▸ **Recorded data**:
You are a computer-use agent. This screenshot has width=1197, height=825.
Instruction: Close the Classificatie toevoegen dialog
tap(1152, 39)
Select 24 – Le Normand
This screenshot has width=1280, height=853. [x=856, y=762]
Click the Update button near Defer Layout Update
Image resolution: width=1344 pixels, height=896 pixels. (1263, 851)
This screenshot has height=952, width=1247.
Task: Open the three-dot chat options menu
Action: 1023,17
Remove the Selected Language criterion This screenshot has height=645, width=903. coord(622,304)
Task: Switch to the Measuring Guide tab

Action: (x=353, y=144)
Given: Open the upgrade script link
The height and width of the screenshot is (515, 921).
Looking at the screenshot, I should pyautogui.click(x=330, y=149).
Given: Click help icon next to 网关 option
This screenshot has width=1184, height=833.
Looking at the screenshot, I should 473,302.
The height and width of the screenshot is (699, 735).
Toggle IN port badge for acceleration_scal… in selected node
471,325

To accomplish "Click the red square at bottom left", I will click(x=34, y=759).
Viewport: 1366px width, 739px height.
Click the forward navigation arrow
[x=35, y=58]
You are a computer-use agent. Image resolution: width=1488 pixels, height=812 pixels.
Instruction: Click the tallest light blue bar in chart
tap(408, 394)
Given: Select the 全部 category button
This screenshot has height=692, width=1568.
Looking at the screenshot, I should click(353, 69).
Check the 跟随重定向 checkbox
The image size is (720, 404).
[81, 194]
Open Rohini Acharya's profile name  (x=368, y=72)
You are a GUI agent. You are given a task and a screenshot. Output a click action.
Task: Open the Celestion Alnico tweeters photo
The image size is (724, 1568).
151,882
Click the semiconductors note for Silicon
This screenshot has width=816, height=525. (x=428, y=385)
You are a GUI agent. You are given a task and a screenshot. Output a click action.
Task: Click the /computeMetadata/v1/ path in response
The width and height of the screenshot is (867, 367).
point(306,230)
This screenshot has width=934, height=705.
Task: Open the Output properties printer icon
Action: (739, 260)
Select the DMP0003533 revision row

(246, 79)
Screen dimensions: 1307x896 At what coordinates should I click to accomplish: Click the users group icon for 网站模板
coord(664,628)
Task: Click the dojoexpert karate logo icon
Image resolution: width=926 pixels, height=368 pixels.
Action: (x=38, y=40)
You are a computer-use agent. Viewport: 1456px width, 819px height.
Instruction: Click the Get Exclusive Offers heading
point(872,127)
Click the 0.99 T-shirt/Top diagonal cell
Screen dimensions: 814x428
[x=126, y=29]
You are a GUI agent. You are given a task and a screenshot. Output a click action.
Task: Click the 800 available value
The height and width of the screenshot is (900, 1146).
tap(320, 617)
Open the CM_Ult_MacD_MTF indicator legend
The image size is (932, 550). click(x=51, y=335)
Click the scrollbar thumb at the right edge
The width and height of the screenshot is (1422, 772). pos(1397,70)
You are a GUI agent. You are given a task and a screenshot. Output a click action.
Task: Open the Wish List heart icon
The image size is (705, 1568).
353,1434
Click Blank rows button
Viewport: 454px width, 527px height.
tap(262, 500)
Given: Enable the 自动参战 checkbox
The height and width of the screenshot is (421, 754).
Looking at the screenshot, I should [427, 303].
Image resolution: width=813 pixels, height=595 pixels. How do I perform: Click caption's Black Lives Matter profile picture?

▸ **Written request**:
Reproduce the lines above verbatim, from the line containing "Click the Update" up to and including the line containing "This screenshot has width=816, height=525.".

▸ **The solution**:
Click the Update button near Defer Layout Update
Image resolution: width=1344 pixels, height=896 pixels. (1263, 851)
This screenshot has height=952, width=1247.
Task: Open the three-dot chat options menu
Action: 1023,17
Remove the Selected Language criterion This screenshot has height=645, width=903. coord(622,304)
Task: Switch to the Measuring Guide tab

Action: (x=353, y=144)
Given: Open the upgrade script link
The height and width of the screenshot is (515, 921).
Looking at the screenshot, I should pyautogui.click(x=330, y=149).
Given: Click help icon next to 网关 option
This screenshot has width=1184, height=833.
Looking at the screenshot, I should 473,302.
The height and width of the screenshot is (699, 735).
Toggle IN port badge for acceleration_scal… in selected node
471,325

To accomplish "Click the red square at bottom left", I will click(x=34, y=759).
Viewport: 1366px width, 739px height.
Click the forward navigation arrow
[x=35, y=58]
You are a computer-use agent. Image resolution: width=1488 pixels, height=812 pixels.
Instruction: Click the tallest light blue bar in chart
tap(408, 394)
Given: Select the 全部 category button
This screenshot has height=692, width=1568.
Looking at the screenshot, I should click(353, 69).
Check the 跟随重定向 checkbox
The image size is (720, 404).
[81, 194]
Open Rohini Acharya's profile name  (x=368, y=72)
You are a GUI agent. You are given a task and a screenshot. Output a click action.
Task: Open the Celestion Alnico tweeters photo
The image size is (724, 1568).
151,882
Click the semiconductors note for Silicon
This screenshot has width=816, height=525. (x=428, y=385)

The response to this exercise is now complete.